Surgical Terminology.txt

  1. Acute
    Acute refers to having rapid onset, severe symptoms, and a short course.  Acute is the opposite of Chronic.
  2. Anastomosis
    Anastomosis is a surgical connection between two structures. This usually means a connection between tubular structures, such as blood vessels or loops of intestines.
  3. Ascites
    Ascites is the accumulation of fluid (usually serous fluid) in the peritoneal cavity.  Ascitis fluid can have many sources such as liver disease, cancers, congestive heart failure, or kidney failure.
  4. Benign
    Benign means not malignant and of no danger to health, especially relating to a tumorous growth.
  5. Biopsy
    A biopsy is the removal of a small piece of tissue for laboratory examination.
  6. Bipolar
    Bipolar pertains to the use of two poles in electrotherapeutic treatments.
  7. Bougie
    A bougie is a catheter which varies in size and is placed in the esophagus transorally.
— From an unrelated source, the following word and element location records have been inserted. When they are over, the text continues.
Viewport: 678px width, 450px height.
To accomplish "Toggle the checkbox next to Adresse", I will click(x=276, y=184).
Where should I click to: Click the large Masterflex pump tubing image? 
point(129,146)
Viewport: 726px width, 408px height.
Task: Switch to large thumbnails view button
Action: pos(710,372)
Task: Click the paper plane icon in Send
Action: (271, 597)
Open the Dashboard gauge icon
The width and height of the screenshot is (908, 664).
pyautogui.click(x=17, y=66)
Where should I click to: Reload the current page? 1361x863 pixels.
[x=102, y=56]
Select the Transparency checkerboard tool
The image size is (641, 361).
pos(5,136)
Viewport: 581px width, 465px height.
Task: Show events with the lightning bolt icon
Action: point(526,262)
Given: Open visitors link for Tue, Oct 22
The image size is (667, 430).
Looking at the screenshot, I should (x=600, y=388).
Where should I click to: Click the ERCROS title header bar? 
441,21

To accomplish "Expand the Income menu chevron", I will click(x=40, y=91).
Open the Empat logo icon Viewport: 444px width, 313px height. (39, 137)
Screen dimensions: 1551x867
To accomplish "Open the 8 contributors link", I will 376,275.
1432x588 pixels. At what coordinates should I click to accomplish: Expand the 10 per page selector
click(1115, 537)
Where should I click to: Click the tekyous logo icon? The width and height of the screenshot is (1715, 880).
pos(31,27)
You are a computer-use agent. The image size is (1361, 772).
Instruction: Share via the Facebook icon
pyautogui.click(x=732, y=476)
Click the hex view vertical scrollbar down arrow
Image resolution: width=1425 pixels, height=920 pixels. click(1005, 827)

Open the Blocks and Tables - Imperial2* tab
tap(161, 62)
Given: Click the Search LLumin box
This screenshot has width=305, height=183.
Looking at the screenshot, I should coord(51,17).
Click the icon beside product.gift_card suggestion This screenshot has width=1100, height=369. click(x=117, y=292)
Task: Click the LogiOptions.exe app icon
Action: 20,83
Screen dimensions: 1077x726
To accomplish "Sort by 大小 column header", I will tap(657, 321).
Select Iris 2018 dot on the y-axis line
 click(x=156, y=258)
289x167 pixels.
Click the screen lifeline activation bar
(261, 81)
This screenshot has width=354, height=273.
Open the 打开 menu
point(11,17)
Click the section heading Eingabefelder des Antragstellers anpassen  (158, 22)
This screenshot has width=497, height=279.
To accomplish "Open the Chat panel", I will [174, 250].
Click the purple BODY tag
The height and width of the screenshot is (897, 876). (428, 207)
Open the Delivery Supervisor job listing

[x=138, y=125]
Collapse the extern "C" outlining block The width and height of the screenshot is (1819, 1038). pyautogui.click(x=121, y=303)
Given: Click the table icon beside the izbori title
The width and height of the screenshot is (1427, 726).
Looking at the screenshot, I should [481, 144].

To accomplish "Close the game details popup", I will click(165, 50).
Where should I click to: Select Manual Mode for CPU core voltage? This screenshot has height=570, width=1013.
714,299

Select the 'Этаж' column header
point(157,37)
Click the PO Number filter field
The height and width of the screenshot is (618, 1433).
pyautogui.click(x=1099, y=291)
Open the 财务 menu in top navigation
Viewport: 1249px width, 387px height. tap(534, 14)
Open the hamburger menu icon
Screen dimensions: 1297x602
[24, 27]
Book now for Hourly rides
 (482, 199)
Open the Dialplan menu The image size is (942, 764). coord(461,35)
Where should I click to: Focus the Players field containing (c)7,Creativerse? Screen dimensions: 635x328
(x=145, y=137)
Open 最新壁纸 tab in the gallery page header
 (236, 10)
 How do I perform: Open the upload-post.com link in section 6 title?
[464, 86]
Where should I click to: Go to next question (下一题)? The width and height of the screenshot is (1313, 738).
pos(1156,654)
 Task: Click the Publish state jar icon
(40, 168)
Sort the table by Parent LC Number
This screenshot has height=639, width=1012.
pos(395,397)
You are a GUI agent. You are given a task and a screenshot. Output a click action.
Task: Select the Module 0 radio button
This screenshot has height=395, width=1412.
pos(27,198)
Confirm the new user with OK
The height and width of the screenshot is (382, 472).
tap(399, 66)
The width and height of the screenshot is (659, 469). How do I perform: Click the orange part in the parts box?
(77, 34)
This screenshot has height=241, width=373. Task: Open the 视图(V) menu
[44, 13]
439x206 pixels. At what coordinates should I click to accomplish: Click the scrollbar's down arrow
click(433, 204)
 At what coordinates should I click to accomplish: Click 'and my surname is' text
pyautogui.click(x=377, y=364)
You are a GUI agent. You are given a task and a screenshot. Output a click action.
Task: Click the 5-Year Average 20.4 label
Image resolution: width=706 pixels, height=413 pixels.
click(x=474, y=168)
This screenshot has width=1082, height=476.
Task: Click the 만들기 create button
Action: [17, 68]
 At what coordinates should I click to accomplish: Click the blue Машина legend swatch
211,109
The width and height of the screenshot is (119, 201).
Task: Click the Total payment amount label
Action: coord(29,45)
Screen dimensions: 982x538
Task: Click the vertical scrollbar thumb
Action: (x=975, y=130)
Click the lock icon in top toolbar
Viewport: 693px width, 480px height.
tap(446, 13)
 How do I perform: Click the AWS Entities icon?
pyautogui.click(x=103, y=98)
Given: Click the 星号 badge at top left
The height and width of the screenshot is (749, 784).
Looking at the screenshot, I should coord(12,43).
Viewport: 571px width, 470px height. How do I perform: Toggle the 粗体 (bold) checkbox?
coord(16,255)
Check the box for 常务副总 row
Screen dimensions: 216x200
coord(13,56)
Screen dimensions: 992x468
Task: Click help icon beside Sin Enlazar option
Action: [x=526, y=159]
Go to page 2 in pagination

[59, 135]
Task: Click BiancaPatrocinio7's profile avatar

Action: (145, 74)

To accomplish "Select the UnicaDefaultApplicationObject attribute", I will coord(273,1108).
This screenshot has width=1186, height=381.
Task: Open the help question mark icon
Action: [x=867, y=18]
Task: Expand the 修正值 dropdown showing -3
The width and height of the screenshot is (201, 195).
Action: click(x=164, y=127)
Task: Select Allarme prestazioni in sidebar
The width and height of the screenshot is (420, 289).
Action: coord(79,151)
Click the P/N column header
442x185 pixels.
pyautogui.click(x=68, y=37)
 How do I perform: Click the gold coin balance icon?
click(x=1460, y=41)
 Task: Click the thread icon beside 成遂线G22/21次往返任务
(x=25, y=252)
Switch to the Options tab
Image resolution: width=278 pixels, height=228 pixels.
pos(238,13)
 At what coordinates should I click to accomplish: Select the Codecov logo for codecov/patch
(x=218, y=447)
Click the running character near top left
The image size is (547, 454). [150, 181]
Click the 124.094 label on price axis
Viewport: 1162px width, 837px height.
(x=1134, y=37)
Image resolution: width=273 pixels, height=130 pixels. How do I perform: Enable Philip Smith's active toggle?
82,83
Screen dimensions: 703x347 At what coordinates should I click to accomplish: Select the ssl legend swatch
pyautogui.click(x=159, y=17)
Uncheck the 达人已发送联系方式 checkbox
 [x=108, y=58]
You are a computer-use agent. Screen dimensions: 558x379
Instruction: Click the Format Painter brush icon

Its purpose is to temporarily dilate the esophagus during the gastric fundus wrap of a Nissen Fundoplication procedure, thus preventing a constricting wrap.
  8. Calculus
    A calculus is usually composed of mineral salts and can occur in the kidneys, ureters, bladder or urethra.
  9. Cauterization
    Cauterization is the use of heat or caustic chemicals to destroy tissues or close minute bleeding vessels.
  10. Cavity
    A Cavity is a hollow place or space, or a potential space, within the body or one of its organs.  Examples are: abdominal cavity, cranial cavity, pelvic cavity, peritoneal cavity, and thoracic cavity. 
  11. Chronic
    Chronic designates a disease showing little change or of slow progression.  Chronic is the opposite of Acute.
  12. Cyst
    A cyst is a closed sac- or bladder-like structure that is not a normal part of the tissue where it is found.  Cysts are common and can occur anywhere in the body in people of any age.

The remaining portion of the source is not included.